By Tom Fowdy
As reported by the BBC: "EU-China relations have reached an inflection point" as President Ursula von der Leyen told her Chinese counterpart Xi Jinping at a one-day summit in Beijing.
It was a summit which China approached with minimal enthusiasm, and Beijing reduced the summit itself to a day. It comes just weeks after European Foreign Policy Chief Kaja Kallas, who we should note is very hawkish, stirred the pot by claiming that Wang Yi told her it was in China's interest to prevent Russia from losing in the war in Ukraine. The EU staged this to pave the way for imposing sanctions on two minor Chinese banks, accusing them of funding the way.
Yet for the European Union, there are no easy decisions in its relationship with China. Beijing is a critical trade and investment partner, but its market dominance and ascendancy up the industrial chain have also become a recurring source of tension. Europe wants more market access, more reciprocity in trade, and has made this clear for years.
However, political forces have conspired together to prevent moves in this direction from happening, such as the political sabotage of the Comprehensive Agreement on Investment (CIA) in 2021 through a coordinated Xinjiang psychological warfare campaign pushed by the US and the UK, respectively.

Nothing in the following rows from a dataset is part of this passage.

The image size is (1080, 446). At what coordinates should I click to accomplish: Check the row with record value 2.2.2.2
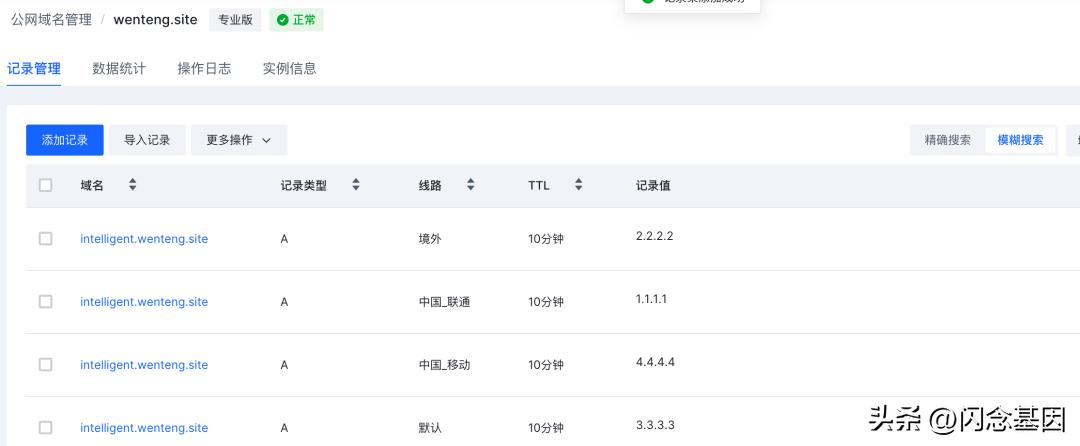tap(45, 239)
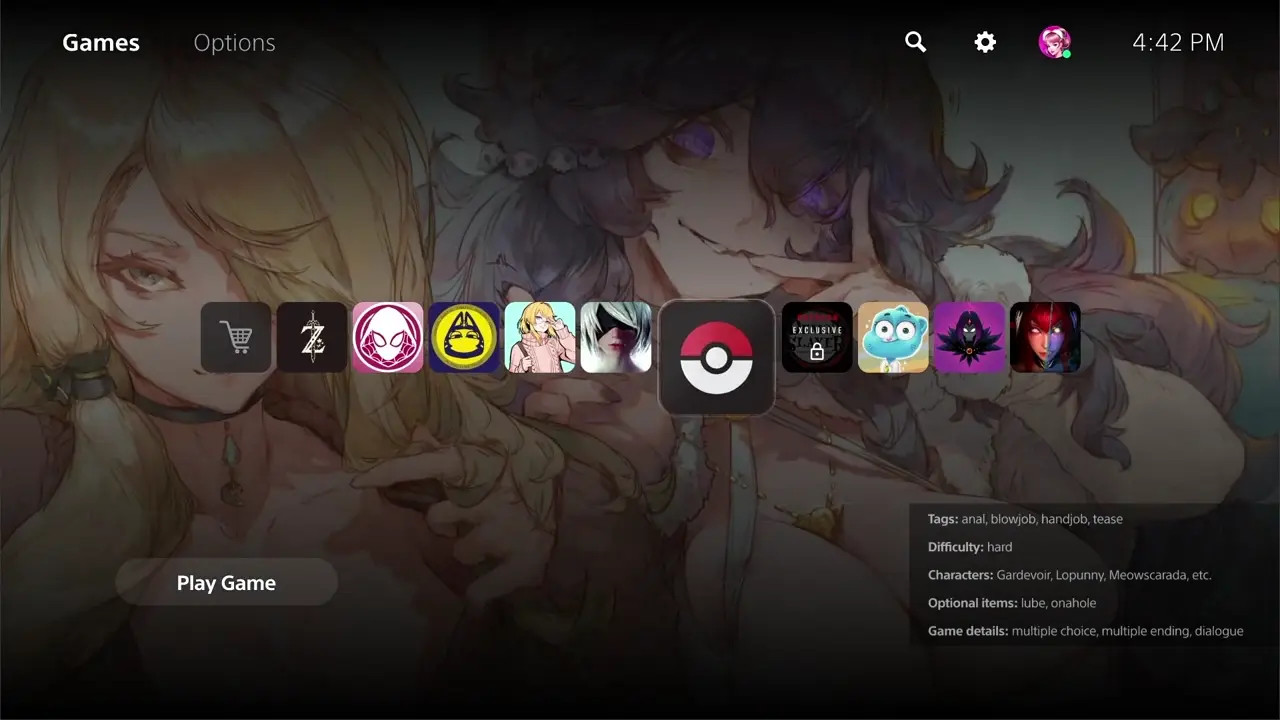Select the Zelda game tile
Viewport: 1280px width, 720px height.
click(x=311, y=337)
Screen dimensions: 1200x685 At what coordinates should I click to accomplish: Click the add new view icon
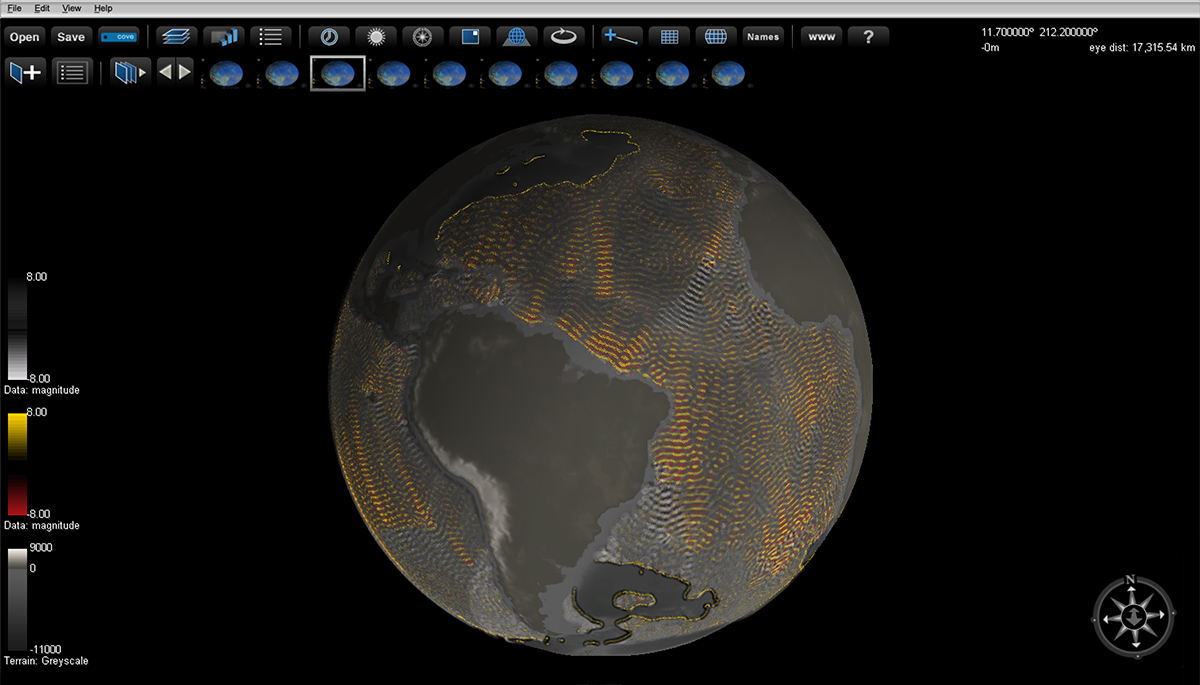(x=25, y=72)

China has since removed the reciprocal sanctions it imposed on EU lawmakers over this fiasco, but this was only a convenient ruse by the parliament to refuse to deal with the treaty, and not a genuine grievance. Hence, lifting such sanctions has yielded no tangible benefits in the relationship because the strategic reality of China-EU relations has fundamentally shifted. This is how it is. Do the hawkish lawmakers who got "unbanned" from China truly care? Of course not.
However, Europe has also paid the price for its decision to put "all its eggs in one basket" during the Biden administration, with Ursula Von Der Leyen having become aggressively pro-Atlanticist. It is very clear in China's diplomatic unspoken mannerisms that it is implicitly disrespected. She is expected to come to China and not the other way round, while her access to its leadership is deliberately curtailed. This is because she is deemed a political nuisance, an unwelcome obstruction at that, who advances agendas that are hostile to China. Beijing much prefers to deal bilaterally with EU heads of state and gives them preferential treatment. When this happens, Von Der Leyen repeatedly tags along, often to make a point about preventing them from undermining the collective EU interest, and receives even less preferential treatment in the process.

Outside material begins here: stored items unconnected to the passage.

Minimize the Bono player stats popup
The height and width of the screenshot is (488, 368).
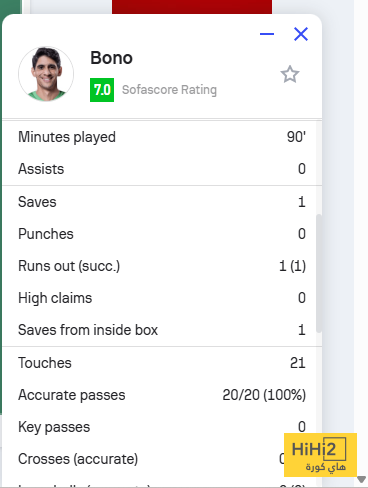pos(267,34)
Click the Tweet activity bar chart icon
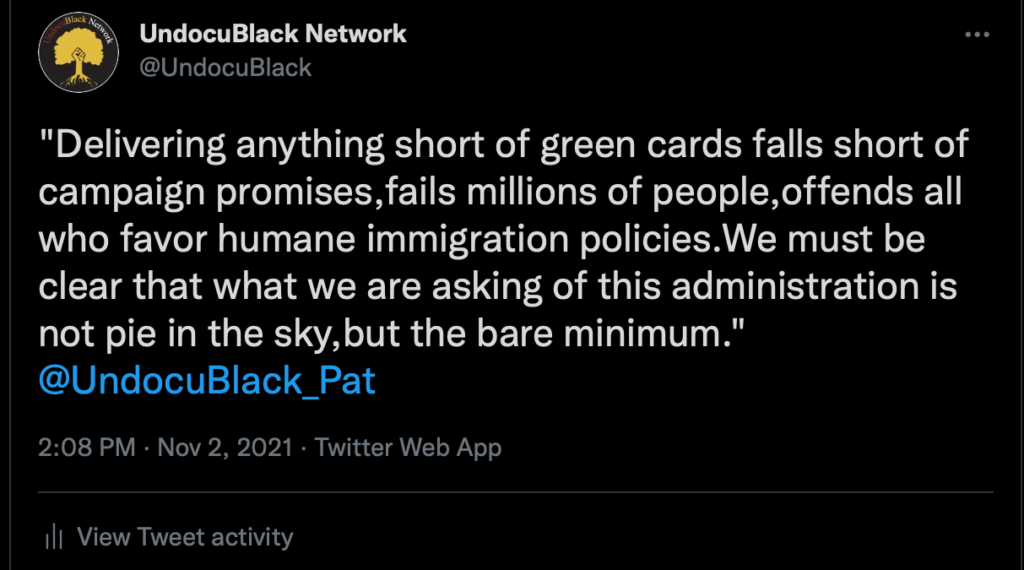The height and width of the screenshot is (570, 1024). [x=54, y=537]
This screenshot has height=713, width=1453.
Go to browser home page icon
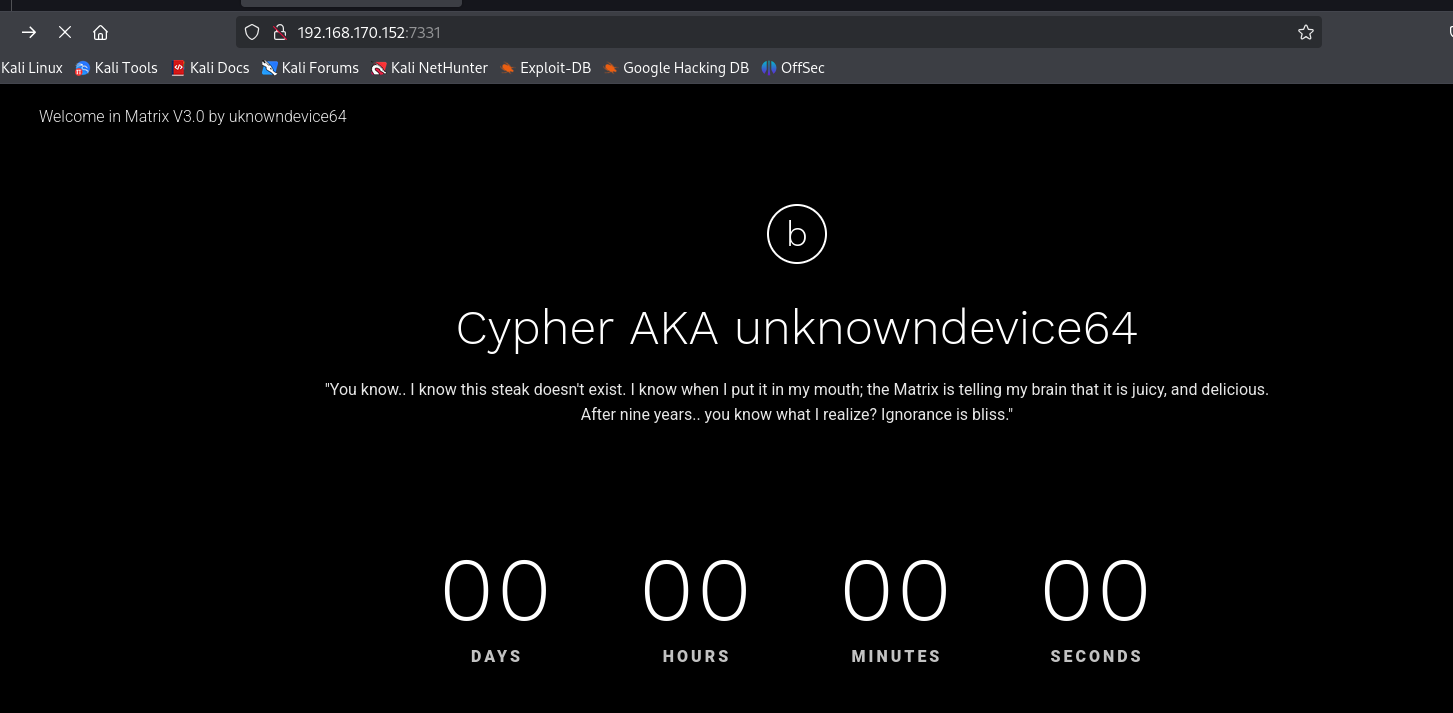100,32
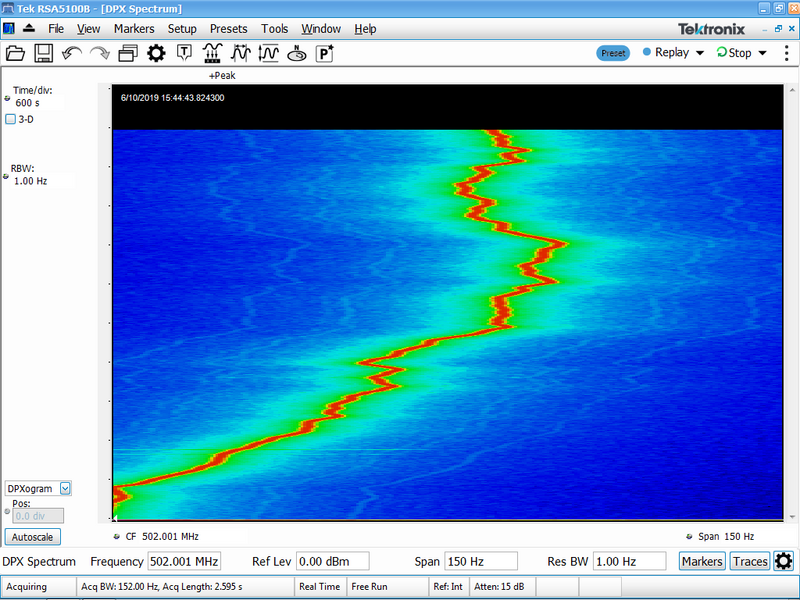Viewport: 800px width, 600px height.
Task: Click the Presets 'P' star icon
Action: [x=325, y=54]
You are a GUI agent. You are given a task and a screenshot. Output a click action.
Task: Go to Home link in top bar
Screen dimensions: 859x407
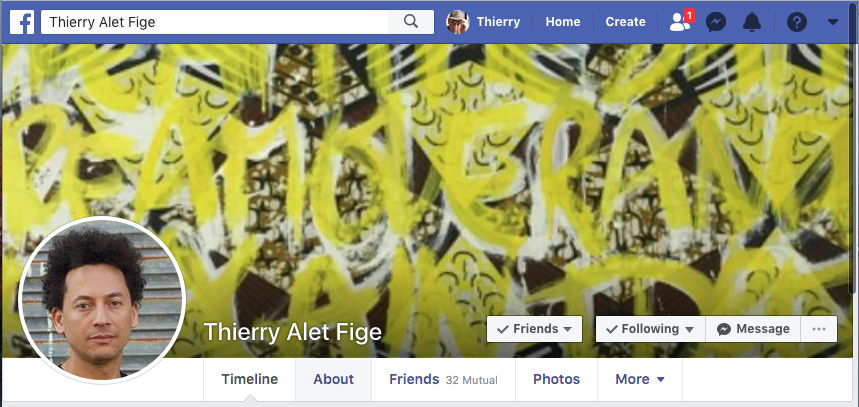(x=563, y=22)
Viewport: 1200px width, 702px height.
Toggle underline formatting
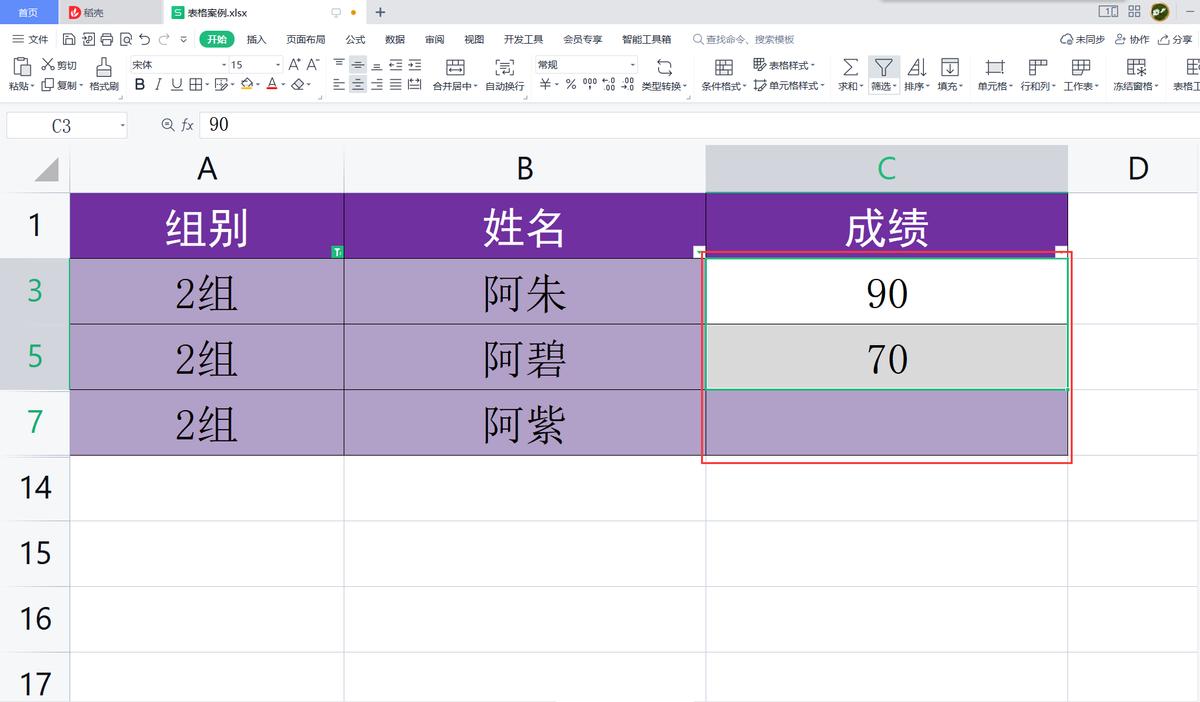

But things aren't going in Europe's favour. As Trump has come into office and taken a hostile agenda towards the European Union on trade, the bloc has collectively found itself "stuck between a rock and a hard place." The President is effectively closing the US market to the world. The most preferential deals he is striking don't go any longer than 10-15% on tariffs, while also demanding unilateralist, unreciprocated access to the target's market. While many weaker states in Asia have capitulated to these one-sided details, namely Vietnam, Indonesia, and the Philippines, the European Union is an advanced economic bloc with leverage of its own and more to lose if it agrees.
On a strategic level, this means whether they like it or not, Europe must find a space to get along with China, even if it has fundamental reservations over the war in Ukraine and strategic pressure from Washington to oppose them anyway. It is the overarching strategic goal of the United States to undermine European industries at the expense of furthering its own market share, and it does not care about the economic costs imposed on the continent in the process. If Europe is going to expand its exports, then China is the primary and most obvious destination, but the question is how do you get that when you have binned an investment treaty which was designated for doing so?

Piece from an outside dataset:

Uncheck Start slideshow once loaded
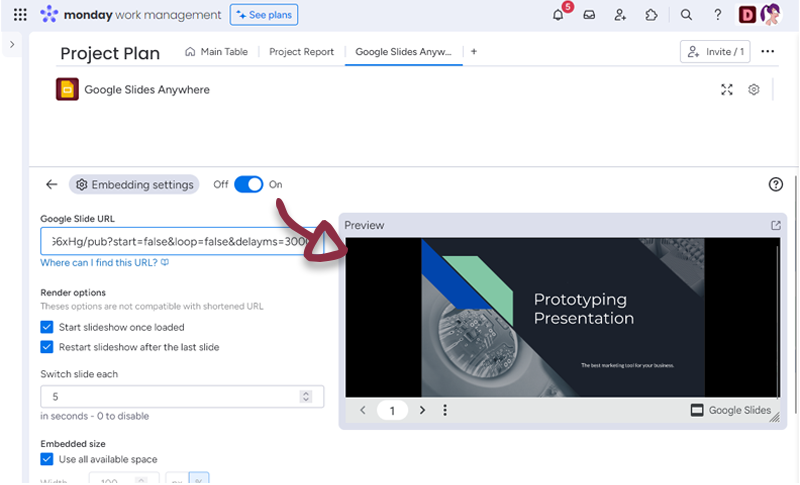Image resolution: width=800 pixels, height=485 pixels. (x=47, y=327)
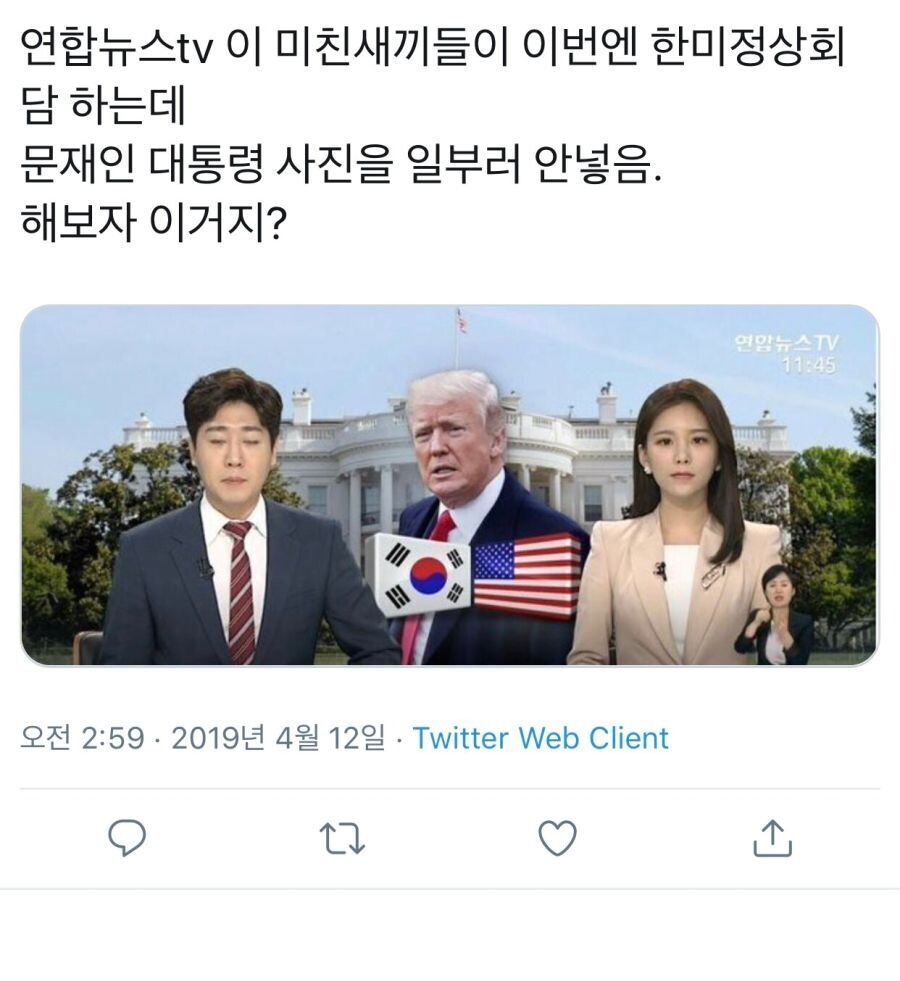This screenshot has width=900, height=982.
Task: Click the flag atop the White House
Action: pos(461,321)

Still, on China's side, they can't afford to lose the EU. It has always been Beijing's strategic objective to dilute European alignment with the United States as much as possible, and despite the inertia from the "institutional" level of the bloc attempting to stop it, this hasn't been a complete failure. But Europe isn't the only one engaging in a balancing act at the same time. The Russia issue is an inverse mirror strategically.
China needs Russia as a strategic partner, and will not allow its defeat in Ukraine, yet, Beijing also needs Europe as a market and economic partner. Thus, both sides in this situation are boxed into an uncomfortable deadlock of reluctant dependency, with both needing to work with each other, yet at the same time being completely unwilling, or perhaps unable, to give the other party what it wants.
The views do not necessarily reflect those of DotDotNews.